— Material for this task —
• • • • •
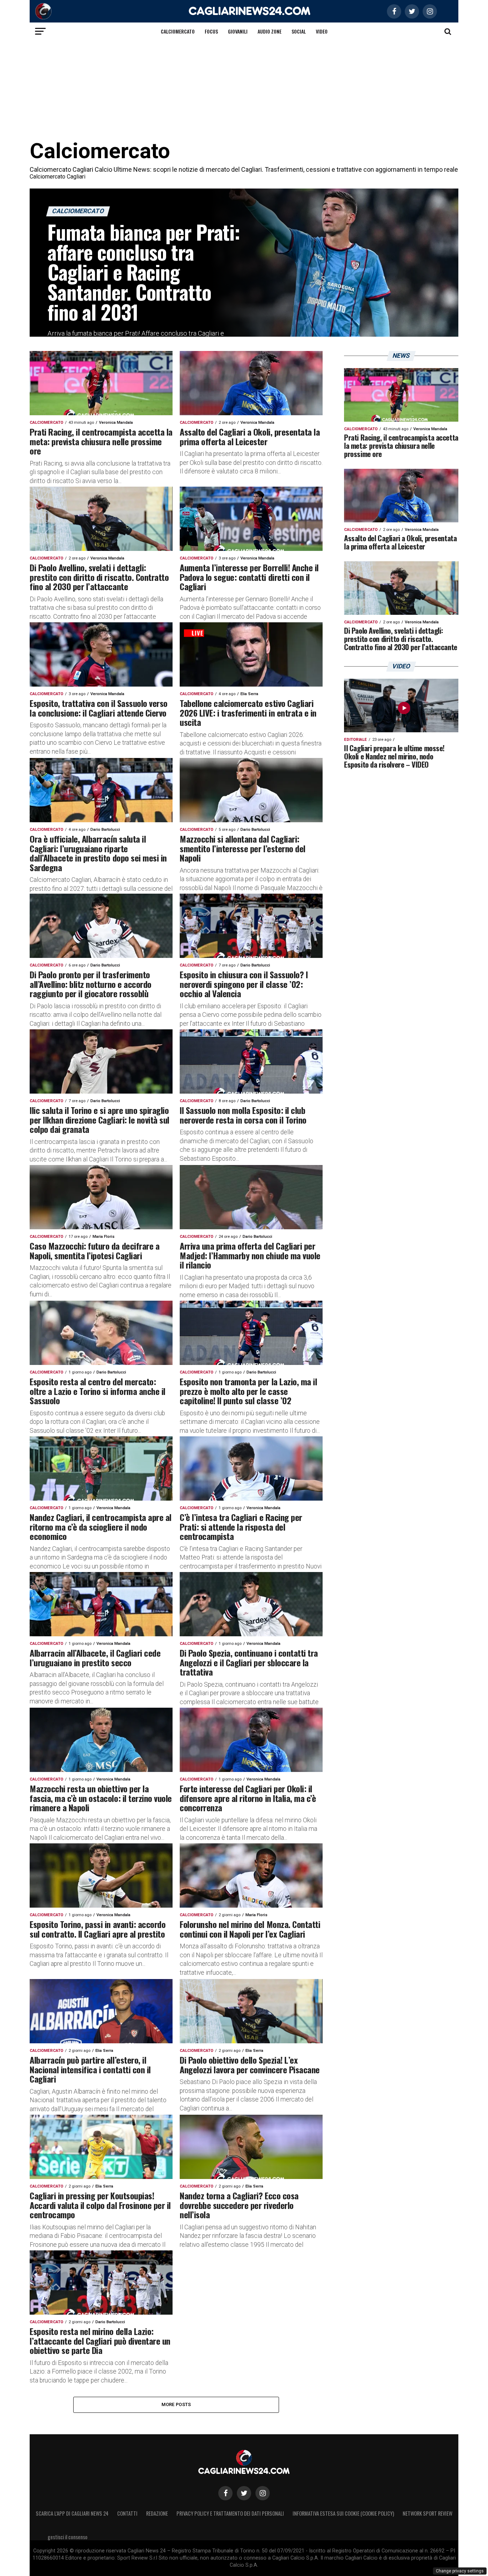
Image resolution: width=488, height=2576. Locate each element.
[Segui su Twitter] (244, 2493)
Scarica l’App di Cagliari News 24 (72, 2513)
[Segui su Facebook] (225, 2493)
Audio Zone (270, 31)
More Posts (176, 2404)
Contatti (127, 2513)
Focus (211, 31)
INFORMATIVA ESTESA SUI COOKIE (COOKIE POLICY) (343, 2513)
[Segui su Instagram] (262, 2493)
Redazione (157, 2513)
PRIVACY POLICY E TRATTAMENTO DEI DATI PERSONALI (230, 2513)
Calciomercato (178, 31)
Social (299, 31)
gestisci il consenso (68, 2537)
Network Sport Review (427, 2513)
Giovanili (238, 31)
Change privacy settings (460, 2571)
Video (322, 31)
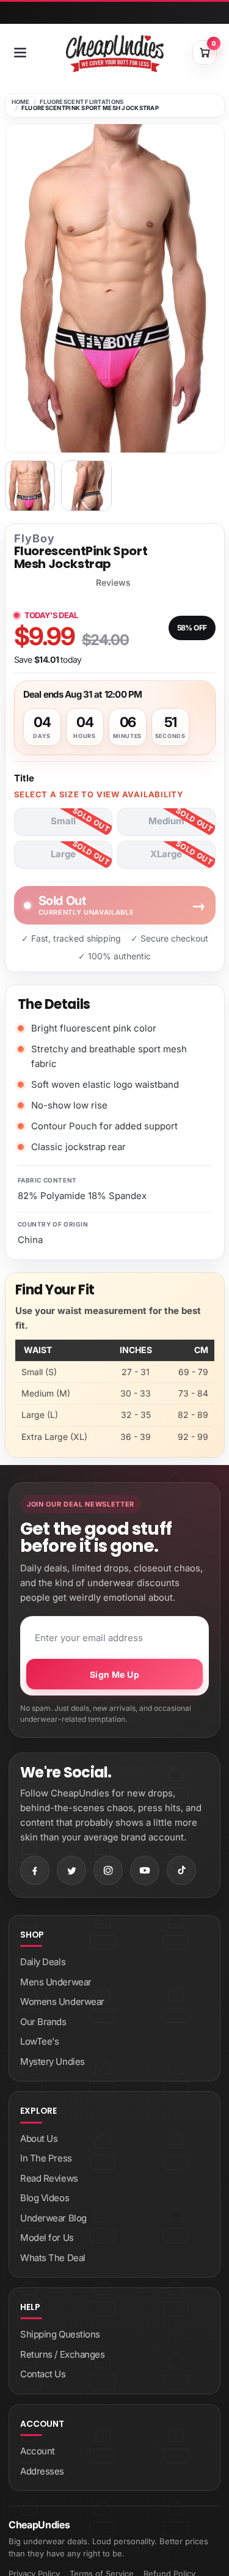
• • • • •
Would you print the listing above in full, exactly, but with no pictures?

Image resolution: width=488, height=2576. Locate each element.
[Segui su Twitter] (244, 2493)
Scarica l’App di Cagliari News 24 (72, 2513)
[Segui su Facebook] (225, 2493)
Audio Zone (270, 31)
More Posts (176, 2404)
Contatti (127, 2513)
Focus (211, 31)
INFORMATIVA ESTESA SUI COOKIE (COOKIE POLICY) (343, 2513)
[Segui su Instagram] (262, 2493)
Redazione (157, 2513)
PRIVACY POLICY E TRATTAMENTO DEI DATI PERSONALI (230, 2513)
Calciomercato (178, 31)
Social (299, 31)
gestisci il consenso (68, 2537)
Network Sport Review (427, 2513)
Giovanili (238, 31)
Change privacy settings (460, 2571)
Video (322, 31)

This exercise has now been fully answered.